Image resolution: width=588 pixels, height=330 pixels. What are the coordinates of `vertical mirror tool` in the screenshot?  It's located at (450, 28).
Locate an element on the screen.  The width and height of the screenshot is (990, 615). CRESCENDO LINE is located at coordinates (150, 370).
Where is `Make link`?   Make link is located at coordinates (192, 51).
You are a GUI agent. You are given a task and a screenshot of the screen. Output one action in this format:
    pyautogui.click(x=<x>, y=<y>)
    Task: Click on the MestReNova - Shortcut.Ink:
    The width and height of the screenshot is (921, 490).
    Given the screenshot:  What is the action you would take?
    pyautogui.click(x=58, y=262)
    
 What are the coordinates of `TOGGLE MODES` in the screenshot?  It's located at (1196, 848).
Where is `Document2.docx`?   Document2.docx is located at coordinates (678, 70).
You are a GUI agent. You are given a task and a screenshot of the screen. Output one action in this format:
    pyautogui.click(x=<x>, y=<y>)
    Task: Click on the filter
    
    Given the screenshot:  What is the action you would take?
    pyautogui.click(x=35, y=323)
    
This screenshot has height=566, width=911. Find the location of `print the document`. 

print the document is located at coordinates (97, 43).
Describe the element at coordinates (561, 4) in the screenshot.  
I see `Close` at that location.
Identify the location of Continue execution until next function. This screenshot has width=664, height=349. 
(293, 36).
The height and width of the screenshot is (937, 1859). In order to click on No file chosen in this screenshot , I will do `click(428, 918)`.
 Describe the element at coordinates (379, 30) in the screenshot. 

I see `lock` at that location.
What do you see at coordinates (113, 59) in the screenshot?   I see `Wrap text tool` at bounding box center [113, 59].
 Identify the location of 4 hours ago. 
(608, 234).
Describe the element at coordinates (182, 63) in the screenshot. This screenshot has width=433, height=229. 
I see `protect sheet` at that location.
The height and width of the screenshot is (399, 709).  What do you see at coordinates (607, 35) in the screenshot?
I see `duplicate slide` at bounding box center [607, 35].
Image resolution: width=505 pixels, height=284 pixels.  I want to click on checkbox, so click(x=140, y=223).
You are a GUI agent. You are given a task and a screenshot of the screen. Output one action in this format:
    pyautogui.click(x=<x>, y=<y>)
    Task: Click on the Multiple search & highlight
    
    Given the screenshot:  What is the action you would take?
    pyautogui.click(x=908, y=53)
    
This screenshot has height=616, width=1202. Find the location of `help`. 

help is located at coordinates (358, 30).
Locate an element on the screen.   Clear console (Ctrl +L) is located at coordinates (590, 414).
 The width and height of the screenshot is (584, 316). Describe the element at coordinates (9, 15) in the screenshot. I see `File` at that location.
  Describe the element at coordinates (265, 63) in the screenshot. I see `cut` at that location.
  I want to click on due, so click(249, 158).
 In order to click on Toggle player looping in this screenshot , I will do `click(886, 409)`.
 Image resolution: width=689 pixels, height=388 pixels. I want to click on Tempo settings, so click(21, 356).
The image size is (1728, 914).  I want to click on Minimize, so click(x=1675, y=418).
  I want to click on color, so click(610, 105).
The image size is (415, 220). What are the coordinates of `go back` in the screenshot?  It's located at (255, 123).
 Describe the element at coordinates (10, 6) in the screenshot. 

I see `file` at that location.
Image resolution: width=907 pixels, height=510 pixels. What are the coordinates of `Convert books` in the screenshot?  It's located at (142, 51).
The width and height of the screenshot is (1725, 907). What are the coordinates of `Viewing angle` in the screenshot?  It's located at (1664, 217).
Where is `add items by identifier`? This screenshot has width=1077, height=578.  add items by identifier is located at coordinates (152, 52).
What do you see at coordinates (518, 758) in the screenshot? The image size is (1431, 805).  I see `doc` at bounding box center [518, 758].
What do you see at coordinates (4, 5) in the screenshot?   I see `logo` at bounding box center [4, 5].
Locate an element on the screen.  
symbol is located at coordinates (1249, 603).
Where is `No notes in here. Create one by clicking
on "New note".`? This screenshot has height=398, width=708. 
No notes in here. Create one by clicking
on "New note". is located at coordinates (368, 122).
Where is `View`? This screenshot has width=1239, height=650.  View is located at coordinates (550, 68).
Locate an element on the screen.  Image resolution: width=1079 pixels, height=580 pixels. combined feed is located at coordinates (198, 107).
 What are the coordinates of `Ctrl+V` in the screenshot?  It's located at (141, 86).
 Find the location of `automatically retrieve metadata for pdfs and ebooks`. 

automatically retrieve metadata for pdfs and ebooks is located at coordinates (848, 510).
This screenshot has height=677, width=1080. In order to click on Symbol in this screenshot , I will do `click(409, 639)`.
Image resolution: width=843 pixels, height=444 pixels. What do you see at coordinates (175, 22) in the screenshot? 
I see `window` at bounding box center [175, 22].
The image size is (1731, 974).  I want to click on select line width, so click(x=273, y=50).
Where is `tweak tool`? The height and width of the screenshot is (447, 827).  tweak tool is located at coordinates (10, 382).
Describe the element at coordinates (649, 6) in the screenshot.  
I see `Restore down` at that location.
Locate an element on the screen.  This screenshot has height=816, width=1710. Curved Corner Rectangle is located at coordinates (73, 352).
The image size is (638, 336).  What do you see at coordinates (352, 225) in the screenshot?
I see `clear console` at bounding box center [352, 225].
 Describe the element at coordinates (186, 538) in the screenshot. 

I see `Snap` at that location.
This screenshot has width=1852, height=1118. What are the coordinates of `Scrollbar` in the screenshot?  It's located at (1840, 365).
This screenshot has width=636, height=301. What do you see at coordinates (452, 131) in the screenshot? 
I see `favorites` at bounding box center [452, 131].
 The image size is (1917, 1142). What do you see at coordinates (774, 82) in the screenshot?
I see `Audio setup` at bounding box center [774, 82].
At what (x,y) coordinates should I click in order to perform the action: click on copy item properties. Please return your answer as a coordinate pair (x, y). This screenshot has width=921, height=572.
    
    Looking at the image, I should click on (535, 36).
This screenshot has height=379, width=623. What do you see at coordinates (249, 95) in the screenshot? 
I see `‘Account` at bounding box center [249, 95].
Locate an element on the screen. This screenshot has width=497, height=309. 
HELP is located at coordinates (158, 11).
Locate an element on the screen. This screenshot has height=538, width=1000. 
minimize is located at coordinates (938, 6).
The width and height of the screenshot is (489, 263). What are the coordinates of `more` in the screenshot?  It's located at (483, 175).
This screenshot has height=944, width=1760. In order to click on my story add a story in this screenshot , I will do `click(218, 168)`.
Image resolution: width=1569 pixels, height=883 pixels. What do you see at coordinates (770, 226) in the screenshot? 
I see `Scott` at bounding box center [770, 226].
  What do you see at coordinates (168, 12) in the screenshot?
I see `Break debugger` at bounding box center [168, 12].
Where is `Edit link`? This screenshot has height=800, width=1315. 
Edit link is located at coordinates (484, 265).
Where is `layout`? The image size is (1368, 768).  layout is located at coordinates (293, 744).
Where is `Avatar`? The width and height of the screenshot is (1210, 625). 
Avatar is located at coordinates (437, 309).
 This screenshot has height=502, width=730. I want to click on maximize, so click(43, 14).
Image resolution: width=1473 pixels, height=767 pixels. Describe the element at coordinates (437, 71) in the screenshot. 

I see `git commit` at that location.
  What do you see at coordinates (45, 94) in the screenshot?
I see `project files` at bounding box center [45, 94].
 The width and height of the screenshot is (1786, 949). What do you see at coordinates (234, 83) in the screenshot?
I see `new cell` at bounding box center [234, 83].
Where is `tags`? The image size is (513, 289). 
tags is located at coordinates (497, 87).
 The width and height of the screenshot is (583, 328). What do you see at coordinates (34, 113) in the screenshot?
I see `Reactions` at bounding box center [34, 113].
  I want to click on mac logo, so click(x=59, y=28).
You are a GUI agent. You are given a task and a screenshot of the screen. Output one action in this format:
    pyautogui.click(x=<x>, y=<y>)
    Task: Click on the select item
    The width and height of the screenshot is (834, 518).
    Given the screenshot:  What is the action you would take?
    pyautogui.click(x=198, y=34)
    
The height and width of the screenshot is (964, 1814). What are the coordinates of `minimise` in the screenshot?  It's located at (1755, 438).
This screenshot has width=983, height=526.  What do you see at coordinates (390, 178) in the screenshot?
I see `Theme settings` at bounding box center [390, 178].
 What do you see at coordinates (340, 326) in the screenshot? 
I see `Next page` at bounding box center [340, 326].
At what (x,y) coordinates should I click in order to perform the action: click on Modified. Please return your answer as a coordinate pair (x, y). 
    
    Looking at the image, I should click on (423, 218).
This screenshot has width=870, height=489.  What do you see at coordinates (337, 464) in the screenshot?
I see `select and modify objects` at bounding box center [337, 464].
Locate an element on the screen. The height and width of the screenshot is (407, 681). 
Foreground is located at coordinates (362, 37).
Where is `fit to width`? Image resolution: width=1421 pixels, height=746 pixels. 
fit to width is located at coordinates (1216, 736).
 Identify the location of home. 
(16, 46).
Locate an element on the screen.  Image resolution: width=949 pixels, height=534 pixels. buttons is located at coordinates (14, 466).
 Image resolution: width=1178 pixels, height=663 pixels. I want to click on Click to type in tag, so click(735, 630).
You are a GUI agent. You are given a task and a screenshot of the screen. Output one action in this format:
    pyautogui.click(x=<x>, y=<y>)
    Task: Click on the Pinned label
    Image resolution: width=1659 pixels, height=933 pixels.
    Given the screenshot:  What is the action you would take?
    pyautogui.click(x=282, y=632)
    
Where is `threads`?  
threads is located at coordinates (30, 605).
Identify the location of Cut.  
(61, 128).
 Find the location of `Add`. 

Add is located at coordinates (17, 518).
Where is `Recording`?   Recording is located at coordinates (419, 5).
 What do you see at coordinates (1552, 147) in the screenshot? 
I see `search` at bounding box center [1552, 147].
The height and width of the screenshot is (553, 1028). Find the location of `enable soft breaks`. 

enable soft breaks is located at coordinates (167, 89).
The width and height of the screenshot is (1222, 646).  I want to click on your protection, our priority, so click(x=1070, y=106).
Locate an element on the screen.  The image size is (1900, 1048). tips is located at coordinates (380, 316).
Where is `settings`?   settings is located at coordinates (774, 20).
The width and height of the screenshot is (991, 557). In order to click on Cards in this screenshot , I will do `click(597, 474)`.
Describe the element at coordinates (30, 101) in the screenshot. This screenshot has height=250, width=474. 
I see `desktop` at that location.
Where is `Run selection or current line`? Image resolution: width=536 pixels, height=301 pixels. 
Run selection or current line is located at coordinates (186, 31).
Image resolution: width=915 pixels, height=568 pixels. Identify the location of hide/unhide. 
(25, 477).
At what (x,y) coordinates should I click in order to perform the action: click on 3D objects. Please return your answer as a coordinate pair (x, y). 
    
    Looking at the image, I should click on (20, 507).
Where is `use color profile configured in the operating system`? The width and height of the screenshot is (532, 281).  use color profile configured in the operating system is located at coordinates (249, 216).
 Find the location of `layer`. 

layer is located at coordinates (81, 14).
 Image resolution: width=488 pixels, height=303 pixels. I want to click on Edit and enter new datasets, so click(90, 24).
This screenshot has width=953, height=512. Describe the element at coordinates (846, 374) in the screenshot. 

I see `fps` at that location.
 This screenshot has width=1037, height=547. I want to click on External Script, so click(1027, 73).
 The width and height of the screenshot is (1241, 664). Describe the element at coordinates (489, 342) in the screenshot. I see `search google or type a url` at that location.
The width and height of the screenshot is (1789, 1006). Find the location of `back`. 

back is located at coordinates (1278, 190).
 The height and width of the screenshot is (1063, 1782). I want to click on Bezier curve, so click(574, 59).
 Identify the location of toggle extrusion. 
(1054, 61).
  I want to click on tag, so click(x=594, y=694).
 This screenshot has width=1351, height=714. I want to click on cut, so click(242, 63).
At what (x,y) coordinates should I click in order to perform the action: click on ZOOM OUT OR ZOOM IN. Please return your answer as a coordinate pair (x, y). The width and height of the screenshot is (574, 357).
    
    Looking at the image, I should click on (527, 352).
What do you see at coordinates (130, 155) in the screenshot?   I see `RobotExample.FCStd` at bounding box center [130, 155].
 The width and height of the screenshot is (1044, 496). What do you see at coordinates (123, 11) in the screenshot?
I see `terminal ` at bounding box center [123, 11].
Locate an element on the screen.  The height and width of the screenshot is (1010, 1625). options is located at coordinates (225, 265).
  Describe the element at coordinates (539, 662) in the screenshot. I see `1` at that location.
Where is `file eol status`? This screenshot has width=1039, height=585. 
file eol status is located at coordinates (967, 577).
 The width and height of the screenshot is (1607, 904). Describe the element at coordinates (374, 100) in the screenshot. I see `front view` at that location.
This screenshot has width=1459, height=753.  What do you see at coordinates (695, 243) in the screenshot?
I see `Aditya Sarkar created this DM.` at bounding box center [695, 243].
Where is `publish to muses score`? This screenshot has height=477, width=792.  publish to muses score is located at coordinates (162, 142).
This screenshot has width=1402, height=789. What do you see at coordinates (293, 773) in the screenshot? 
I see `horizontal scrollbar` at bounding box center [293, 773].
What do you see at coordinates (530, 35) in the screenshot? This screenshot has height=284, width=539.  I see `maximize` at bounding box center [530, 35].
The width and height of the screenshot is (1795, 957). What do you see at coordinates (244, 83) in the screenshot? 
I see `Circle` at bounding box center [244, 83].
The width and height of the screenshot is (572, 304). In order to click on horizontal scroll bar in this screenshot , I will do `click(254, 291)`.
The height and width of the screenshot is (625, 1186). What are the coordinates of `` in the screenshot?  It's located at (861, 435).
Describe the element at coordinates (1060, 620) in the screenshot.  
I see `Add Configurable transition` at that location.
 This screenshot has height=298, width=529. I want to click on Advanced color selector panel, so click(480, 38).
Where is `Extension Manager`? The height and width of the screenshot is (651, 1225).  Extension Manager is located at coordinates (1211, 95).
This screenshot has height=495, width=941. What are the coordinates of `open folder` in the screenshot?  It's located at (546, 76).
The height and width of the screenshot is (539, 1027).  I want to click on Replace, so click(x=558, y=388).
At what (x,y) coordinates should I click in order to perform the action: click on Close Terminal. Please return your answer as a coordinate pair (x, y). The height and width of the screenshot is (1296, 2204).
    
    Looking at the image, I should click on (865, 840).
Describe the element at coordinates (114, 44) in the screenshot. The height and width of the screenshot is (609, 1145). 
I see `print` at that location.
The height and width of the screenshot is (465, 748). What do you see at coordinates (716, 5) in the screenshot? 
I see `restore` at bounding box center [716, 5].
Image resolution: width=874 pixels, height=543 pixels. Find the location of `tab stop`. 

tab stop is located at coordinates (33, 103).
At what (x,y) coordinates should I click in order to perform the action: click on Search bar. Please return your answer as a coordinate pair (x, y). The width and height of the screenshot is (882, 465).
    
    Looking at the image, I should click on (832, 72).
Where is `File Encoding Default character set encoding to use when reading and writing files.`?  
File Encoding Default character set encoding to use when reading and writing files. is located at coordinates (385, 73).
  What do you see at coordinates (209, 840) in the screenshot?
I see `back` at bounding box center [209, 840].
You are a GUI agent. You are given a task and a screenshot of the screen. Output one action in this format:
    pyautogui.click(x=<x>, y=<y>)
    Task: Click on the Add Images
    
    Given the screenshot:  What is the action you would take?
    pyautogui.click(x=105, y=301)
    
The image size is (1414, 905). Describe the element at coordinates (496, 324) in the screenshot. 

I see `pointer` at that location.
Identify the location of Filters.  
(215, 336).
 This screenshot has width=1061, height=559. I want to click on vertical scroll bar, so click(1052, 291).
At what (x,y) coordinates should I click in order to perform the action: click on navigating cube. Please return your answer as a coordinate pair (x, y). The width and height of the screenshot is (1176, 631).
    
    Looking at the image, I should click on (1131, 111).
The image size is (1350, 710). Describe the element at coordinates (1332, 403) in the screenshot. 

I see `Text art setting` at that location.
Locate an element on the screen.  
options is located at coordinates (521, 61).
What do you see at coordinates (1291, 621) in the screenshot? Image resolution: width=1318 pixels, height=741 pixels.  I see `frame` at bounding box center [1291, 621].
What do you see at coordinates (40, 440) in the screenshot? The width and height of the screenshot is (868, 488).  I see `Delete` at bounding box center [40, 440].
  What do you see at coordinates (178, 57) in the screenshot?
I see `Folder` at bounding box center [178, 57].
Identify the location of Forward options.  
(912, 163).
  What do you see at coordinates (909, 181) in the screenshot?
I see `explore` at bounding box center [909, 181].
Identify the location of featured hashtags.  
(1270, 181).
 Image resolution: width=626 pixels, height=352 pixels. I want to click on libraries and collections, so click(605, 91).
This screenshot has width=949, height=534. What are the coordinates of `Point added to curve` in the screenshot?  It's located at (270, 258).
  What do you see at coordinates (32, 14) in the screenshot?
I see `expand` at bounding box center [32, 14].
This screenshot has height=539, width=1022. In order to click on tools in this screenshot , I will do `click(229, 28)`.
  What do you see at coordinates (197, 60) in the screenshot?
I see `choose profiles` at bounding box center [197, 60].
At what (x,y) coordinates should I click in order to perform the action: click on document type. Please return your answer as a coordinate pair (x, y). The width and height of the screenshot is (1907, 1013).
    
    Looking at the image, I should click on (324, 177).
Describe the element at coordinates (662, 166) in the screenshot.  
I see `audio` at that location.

══════

_AIM_
Which lines of the items above contain the word "maximize"? Find each one and copy it in full, treating uppercase and lowercase as different.

_WRITTEN RESPONSE_
 This screenshot has height=502, width=730. I want to click on maximize, so click(43, 14).
What do you see at coordinates (530, 35) in the screenshot? This screenshot has height=284, width=539.  I see `maximize` at bounding box center [530, 35].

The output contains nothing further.